Memang benar, total produksi nasional BBM kita hanya kisaran 800.000 KL/hari. Sementara total konsumsi nasional sekitar 1.200.000 KL/hari. Artinya, ada BBM yang musti diimport sebagiannya.
Namun kalau semua tambang dikelola negara, kita memiliki stok BBM gratis, hanya keluar biaya lifting dan penyulingan untuk 800.000 KL/hari. Sementara sisanya, dapat diimport dari keuntungan tambang lainnya, misalnya dari keuntungan batubara, emas, nikel, dll.
Kalau negeri ini dikelola dengan Islam melalui Khilafah, sudah pasti Negara dapat memberikan pelayanan BBM murah bahkan gratis kepada rakyat. Bukan seperti saat ini, dikit-dikit pemerintah mengeluh APBN terbebani dan memindahkan beban itu ke pundak rakyat.

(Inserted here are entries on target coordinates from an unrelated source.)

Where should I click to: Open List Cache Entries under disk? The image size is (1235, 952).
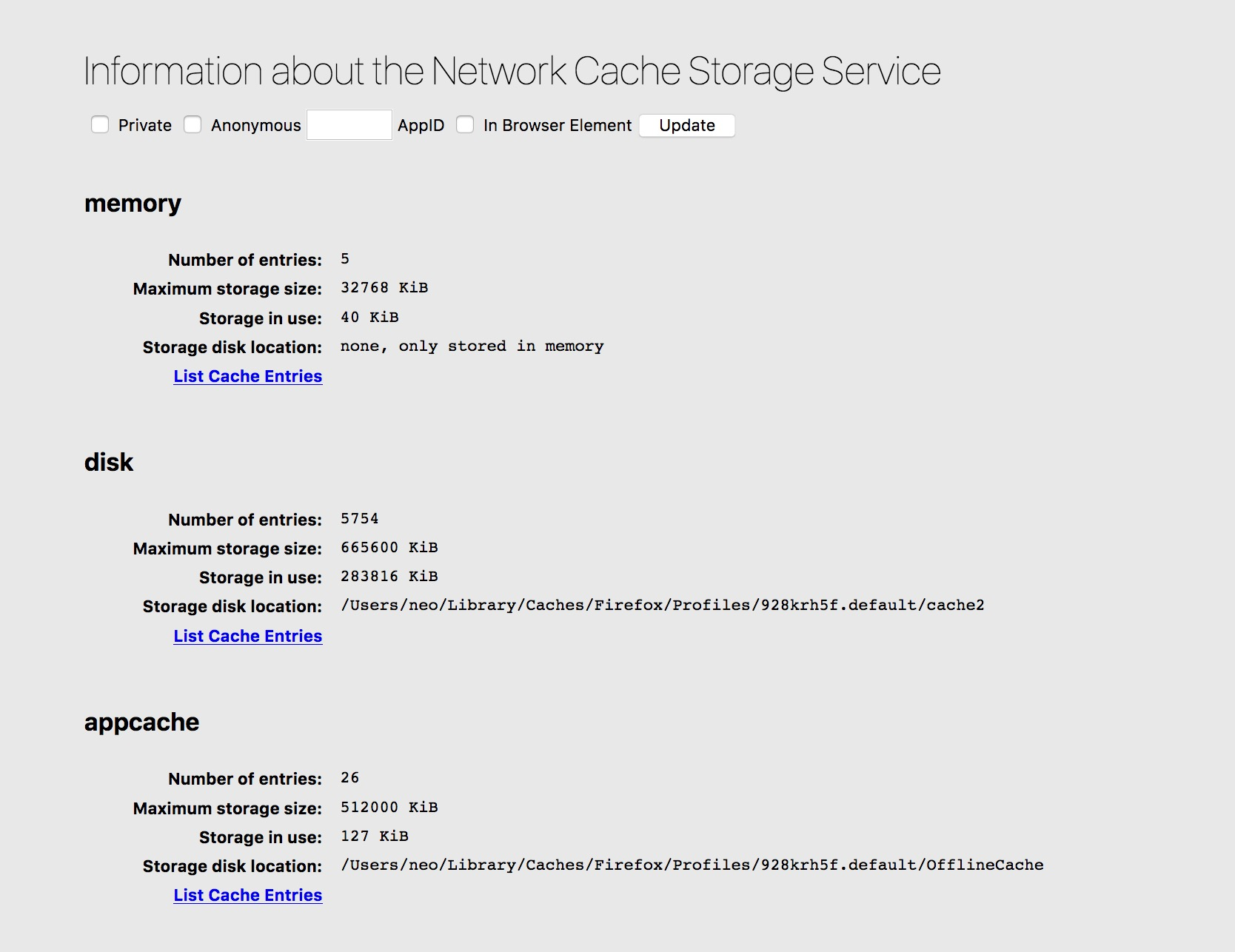pos(247,636)
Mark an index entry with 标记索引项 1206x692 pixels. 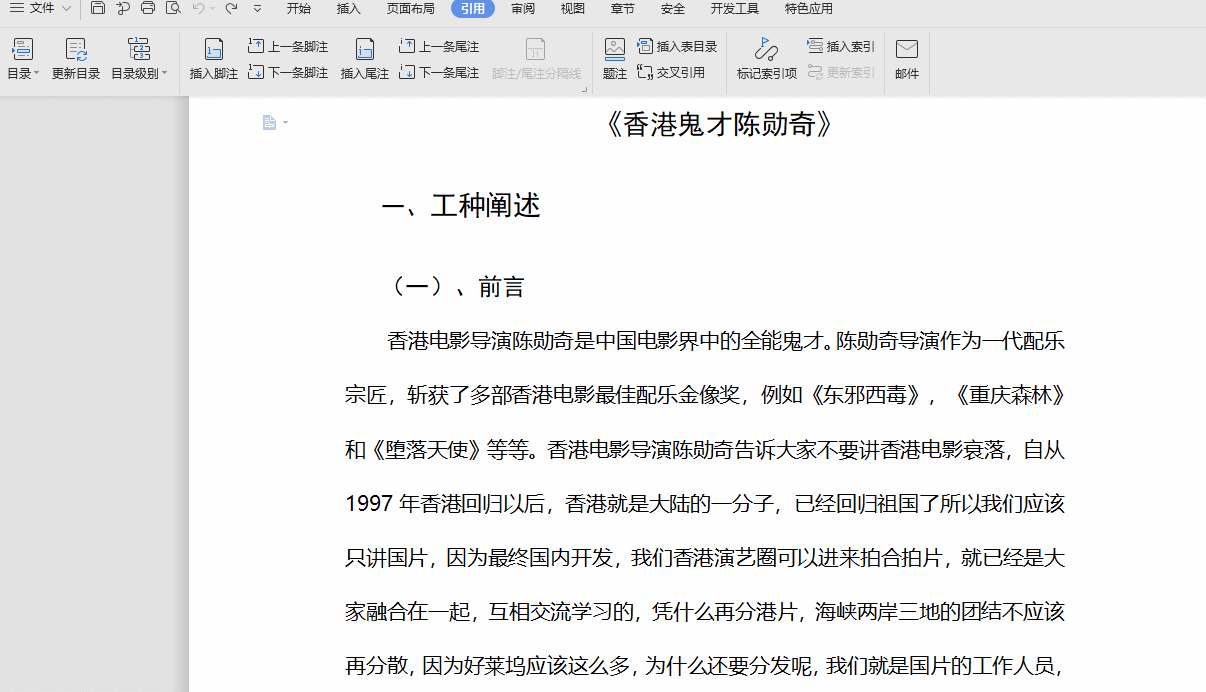pyautogui.click(x=765, y=60)
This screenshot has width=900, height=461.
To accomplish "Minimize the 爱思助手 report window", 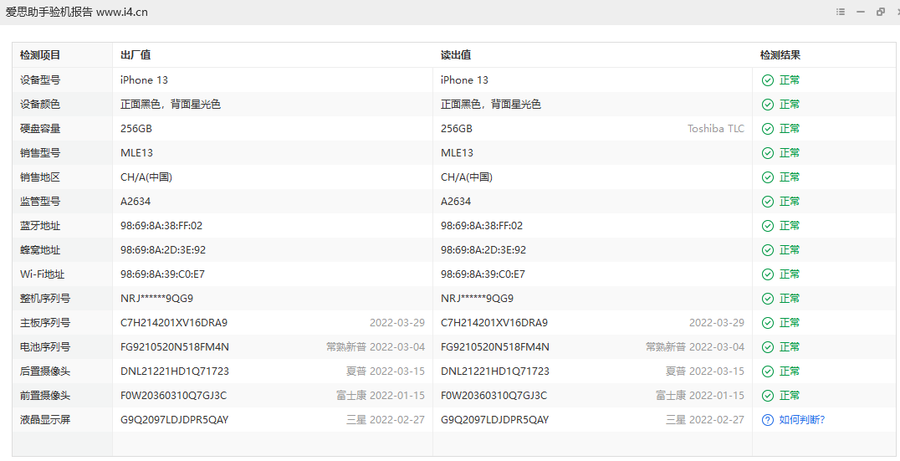I will tap(861, 12).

*Ketiga,* sistem Islam yang diterapkan Khilafah mengharamkan pasar komodity berkangka yang selama ini dijadikan media transaksi BBM dunia. Sektor ‘judi’ inilah, yang membuat harga BBM 800 % lebih mahal, karena adanya suplay n demand semu di pasar komoditi berjangka.
Karena masalah inilah, BBM berulangkali dinaikan dengan dalih kenaikan harga minyak dunia. Meskipun, kalau BBM dunia turun, pemerintah tidak menurunkan harga BBM nasional.
Kalau dalam Islam, transaksi BBM nanti wajib antara penjual dan pembeli, dan wajib yadan bi yadin (diserah terimakan). Bukan seperti pasar komoditi berjangka, yang melewati puluhan bahkan ratusan pialang, dan barang yang ditransaksikan bisa diperjualbelikan ratusan hingga ribuan kali, padahal belum ada serah terima barang (tidak terpenuhi syarat akad al Bai’ dalam Islam, berupa penyerahan barang yang diperjualbelikan).
Jadi gitu saja Bu Sri Mulyani. Kalau pusing ngurus negara dengan sistem kapitalis, segeralah beralih pada Islam. Urus keuangan negara dengan Syariah, melalui institusi Khilafah. InsyaAllah berkah. [].